ここは葬儀場だ。正面を見ると家族の遺影がそれぞれ飾られている。
「火事の原因は、なんだったんですか?」
そう聞くと叔父は喉を詰まらせた。
「ど、どうやらコンセントが原因らいしいよ」
うそだ。この質問をしたのは叔父が最初じゃない。
他の親戚たちのも聞いてみたらそれぞれ別の答えが返ってきたのだから。
叔父の反応を押して図ってみれば、精確なところは分からなくともおのずと一つの解が導き出される。
犯人は私だ。そうでなければこんなにバラバラぼ答えが返ってくるわけがない。
原因不明ならまだわからない、といえば済む話だ。
それなのにバラバラの答えが出てくるということはその原因が私に言うのがはばかれる、ということだ。
消防士は放火の線はないと言っていた。
おそらく私の部屋にあった何かが最初の火を上げたんだ。
家族の遺影を見上げながらつぶやく。
「あんたたちの、妄想。ほんとになっちゃたよ」、と。
いまは叔父の家にお世話になっているがここもいずれ出なくてはならないだろう。
両親はどうやら親戚連中全員に私の生まれに関することをいってまわっていたらいしい。
そんな私が火事の原因になったのだ。
家においていたら今度はうちが火事になるんじゃ…
そう思っている人ばかりだ。叔父も必要以上に火の元に気を配っている。
今日私のこれからが決まる会議が別の親戚の家で行われるらしい。
議題であるはずの私が呼ばれてもいないというのはおかしな話だが、さもあらん。
どうせ施設かどこかに預けようの言う話なのだう。
又は金だけ出して一人暮らしさせるつもりなのか。
いっそのことそっちの方がまだ気楽だった。私の方を時々おびえるように見るあのまなざしにはそろそろ辟易して来たところだ。

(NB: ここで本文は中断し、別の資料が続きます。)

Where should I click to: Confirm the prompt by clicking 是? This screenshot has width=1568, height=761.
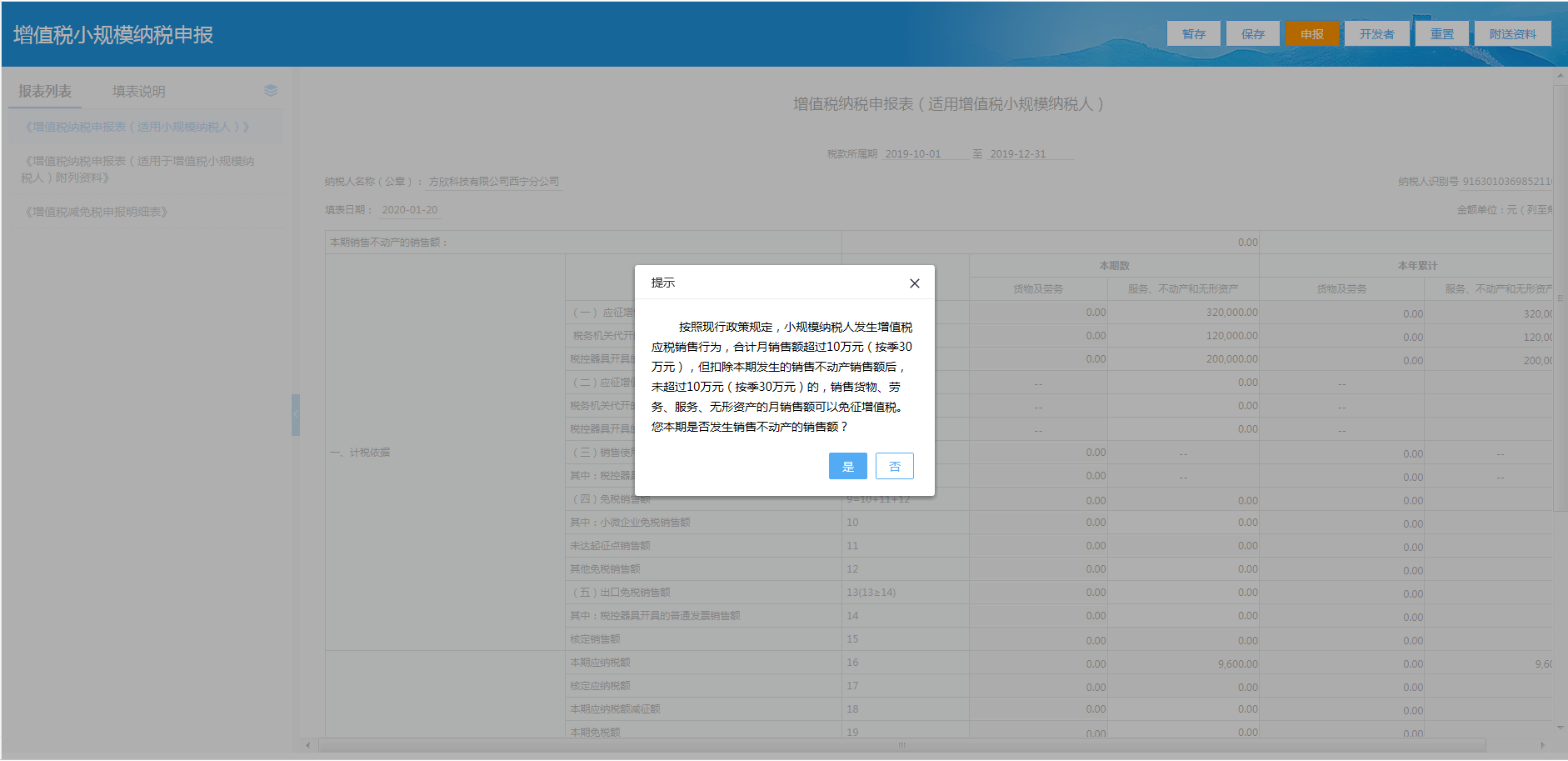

そう考えているとチャイムが鳴った。どうも前の家の音と違うから違和感が強い。
腰を上げて玄関を開ける。
集合住宅にあるような扉式でない扉がガラガラと音を立てる。
そこには一人の女の子が立っていた。童女と言ってもいい体格だ。
雨が降っている中緑色の合羽を着て透明な傘をさしている。
首をかしげる。叔父の家にはこの年の子供はいなかったはずだが。
「おねぇちゃん、こんにちは」
あいさつをしてきた。とりあえず返す。
「こんにちは」
童女はにっこりと笑うと回れ右をして外に駆け出していく。
そのまま一度も振り返らずにどこかに走り去って行ってしまった。
「…なんだったんだろ」
つぶやきにこたえる声は当たり前のようになく、ただ雨の地面をたたく音だけがする。
とりあえず扉を閉めて今に上がろうとすると足音が聞こえてきた。
一瞬またあの童女だろうかと思ったがすぐにその考えを打ち消す。あまりにも音が違いすぎる。

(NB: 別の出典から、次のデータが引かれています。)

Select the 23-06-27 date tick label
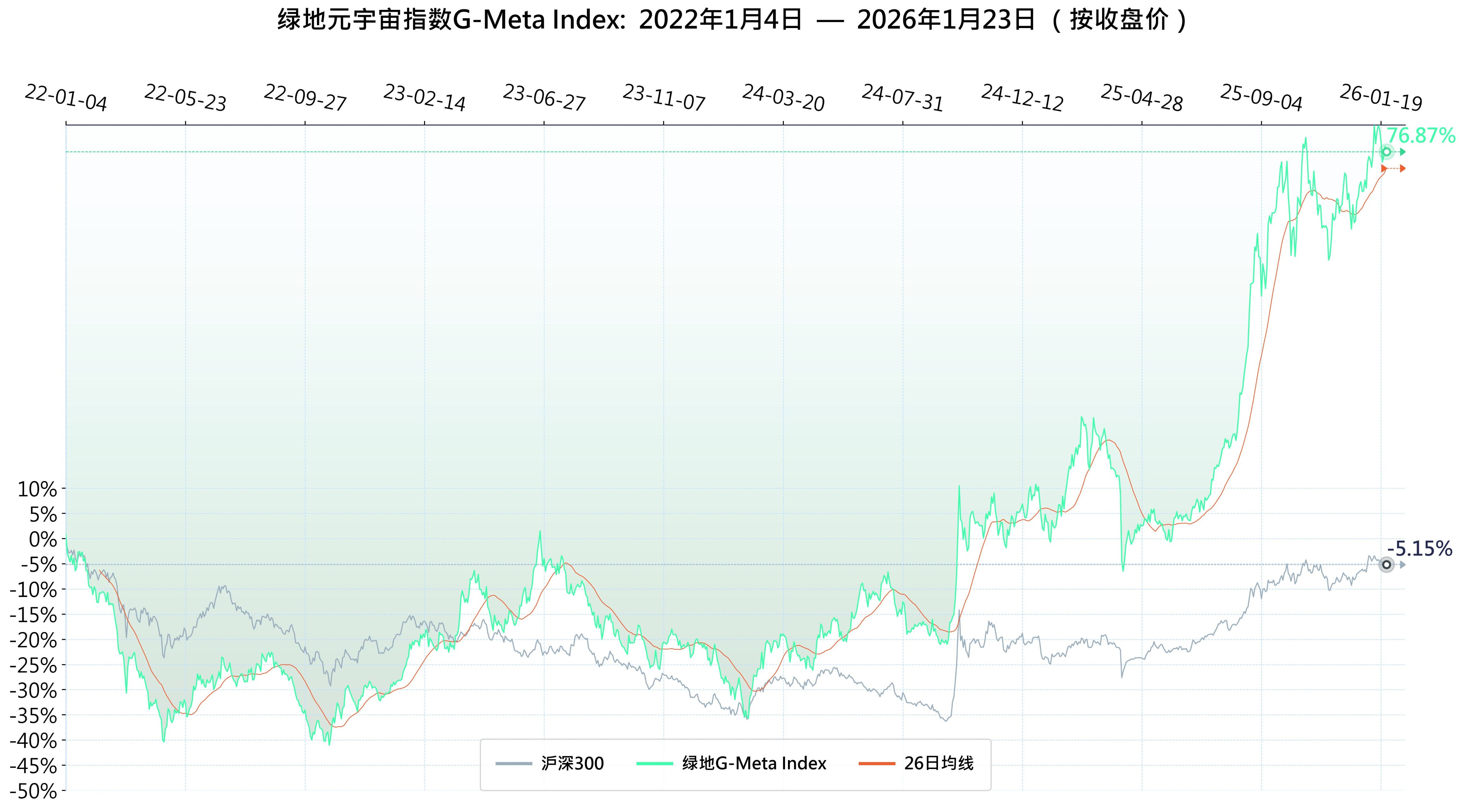The width and height of the screenshot is (1465, 812). [x=544, y=98]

さっきの童女場ぺちゃぺちゃといった感じだったが今度の足音はもっと重たいものがたてる音だ。
なんてことはなかった。見えてきたのは叔父の姿だった。
「…お帰りなさい」
一応居候の身として迎える。
叔父は驚いたようにしてこちらを見る。まさか玄関いるとは思わなかったのだろう。
まぁ、ふつういないだろうし。
「さっき小さい女の子が来たんですけど、知り合いですか?」
叔父が玄関で傘をたたんでいる時に、何気ない風をよそおって尋ねる。
「女の子?い、いや知らないけど…」
少し怪訝に首をかしげながら否定をする。
叔父の知り合いの子供ということもないだろう。
では誰だったのか。不思議に思ったがとりあえず捨て置くことにする。
居間に戻って別段興味もわかないテレビに目を向ける。
先ほどの叔父との対話を思い返す。
どうやら私は全寮制の学校に行くことになったらしい。
編入試験は受けねばならないだろうが、今までの成績からして余裕だろうということですでに向こうも受け入れ態勢を整えて待っているから明日からもうそこに住まなければならないらしい。
荷物は、まあ修学旅行の時に持っていた着替え数着と新しく買った何着だけなので別にあわてることもない。
家は綺麗に燃え崩れたので燃え残った物は全くなかった。
だから、別に今すぐに、と言われても何も困らなかったのだが。
とりあえず今日はゆっくりと寝て明日から、ということだ。
不満も全くない。むしろありがたいとすら思った。
こちらの友達の離れ離れになるのは少々心が痛むような気もするが携帯が普及する時代だ。会おうと思えばいつでも会える。
何よりも親戚のあのおびえた目から逃げられると思えばかえってせいせいする。
よし、と気合を入れて立ち上がる。いくら荷物が少ないと言ってもカバンに詰めるなどして多少は準備をしなければならない。夜になってから初めても何ら支障はないのだがこれは気持ちの持ちようだ。とりあえずいつでも出れるようにしておこうと一時的にあてがわれた部屋に向かう。